Physicians have been taking out sutures in Alberta for over a century without any problems - but the now the College (ie. "Government") is telling us how to do it better.

Only the cost was never considered.

How foolish!

To sterilize a simple set of tweezers now costs the Physician about $60 (probably more). An office visit earns a Physician about $30. Therefore, the Physician has to pay about $30 out of their pocket to take a patient's sutures out.

Can you guess what is happening?

That's right - Physicians are sending patients to the E.R. to wait 20 hours to get their sutures taken out. Others are saying "screw the College - they've totally lost their minds and I no longer respect their decrees" and are doing what they've always done.

More disturbing, however, is that lots of Docs are going back to the 1700's and are resorting to trying to pick up the ends of sutures with their fingernails and using a handheld disposable scalpel to take out sutures.

Patients are returning to my office weeks after sutures were supposed to be taken out - with retained sutures that have to be surgically debrided. And no, as a Physician you will not be paid to do the surgical debridement (which needs another tray).

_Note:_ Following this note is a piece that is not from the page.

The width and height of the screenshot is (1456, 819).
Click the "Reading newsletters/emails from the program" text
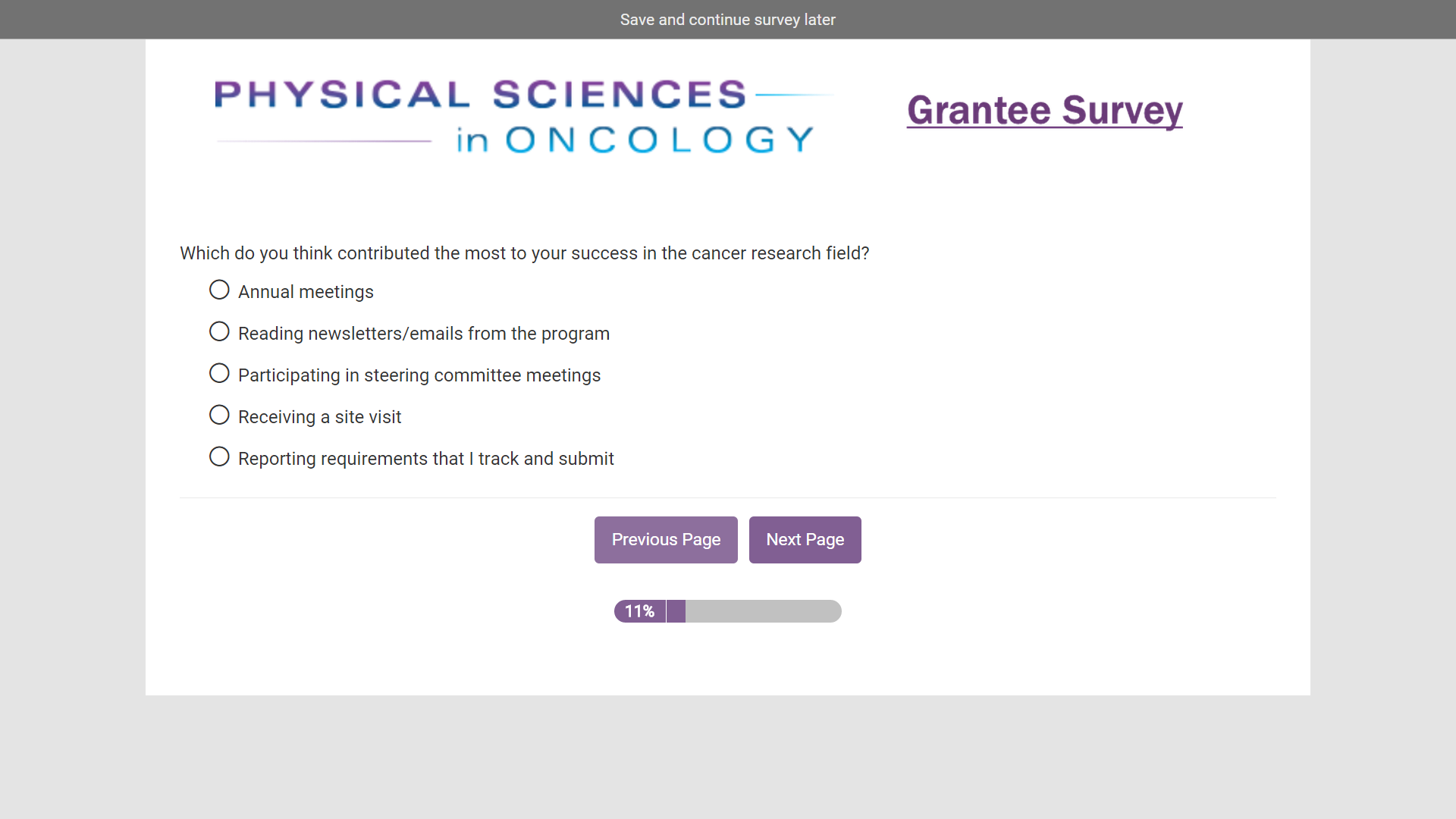tap(423, 334)
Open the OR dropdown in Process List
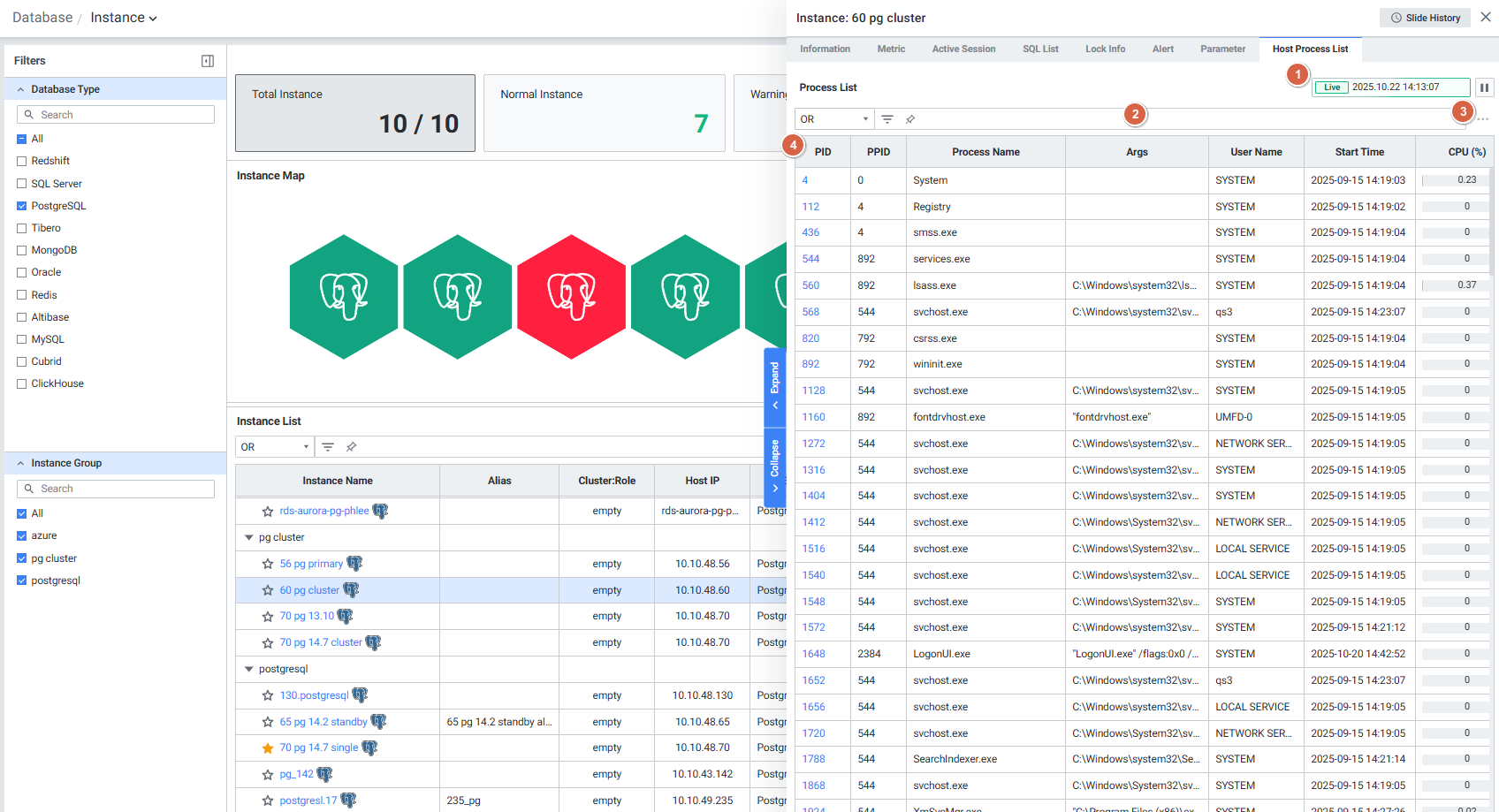Screen dimensions: 1499x812 click(x=833, y=119)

So what is a Physician to do?

Moronically implemented governmental and collegiate policy appears to have cast one aspect of medicine in Alberta backwards in time by over 300 years.

Many Family Physicians in Alberta are doing the only thing they CAN do - they are closing shop and leaving. It is increasingly hard to find a Family Doc in Alberta that will take you on and will be there for you for the next few decades.

But I still go to work smiling because of something that should be obvious to Alberta Physicians........

Each one of us has thousands of people supporting us that would much rather get rid of a bad Government than a Good Doctor!

Leadership review of the current Government happens in November....will be interesting!